Exercise instructions — Which lines below include the string "width"? Please show each one.

Data —
—————
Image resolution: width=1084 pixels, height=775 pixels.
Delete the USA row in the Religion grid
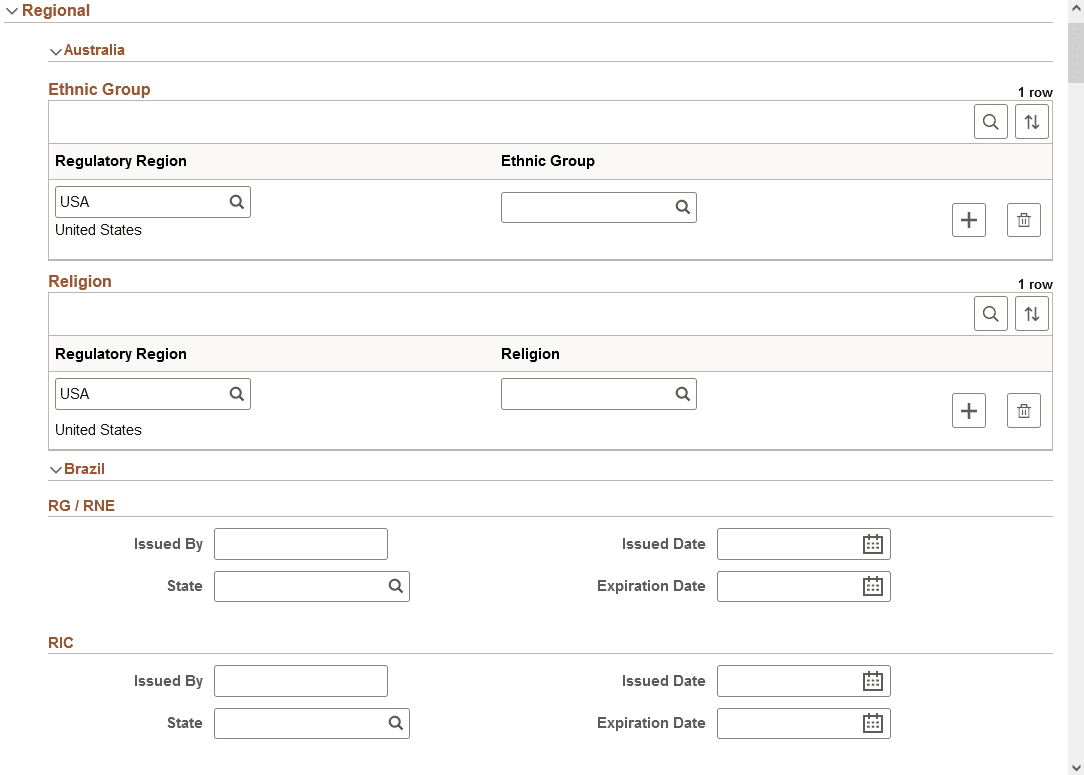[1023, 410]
—————
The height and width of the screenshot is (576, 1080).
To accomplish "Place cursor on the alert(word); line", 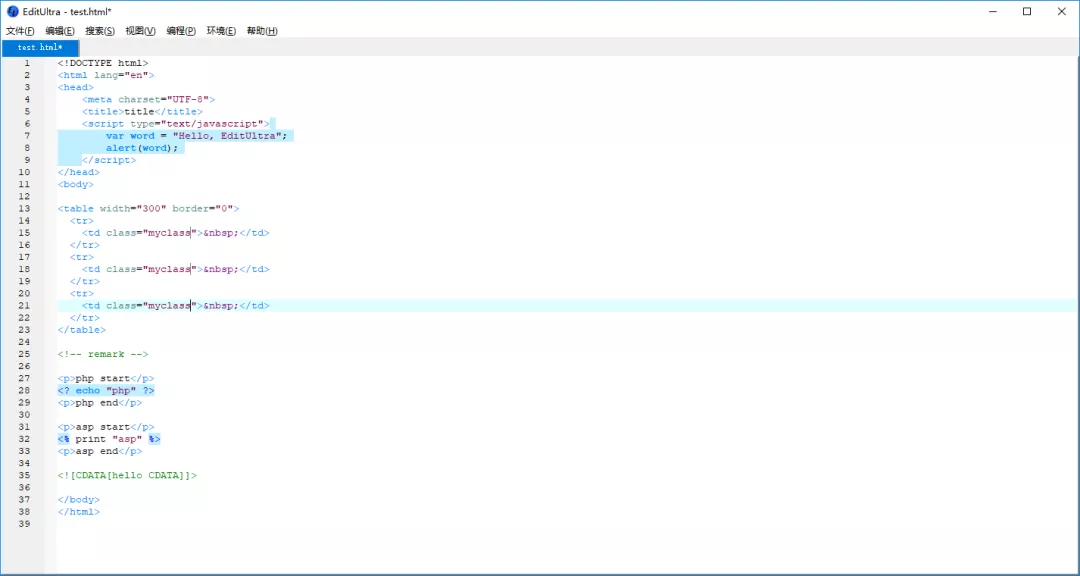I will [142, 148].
—————
Expected output —
Image resolution: width=1084 pixels, height=775 pixels.
The height and width of the screenshot is (576, 1080).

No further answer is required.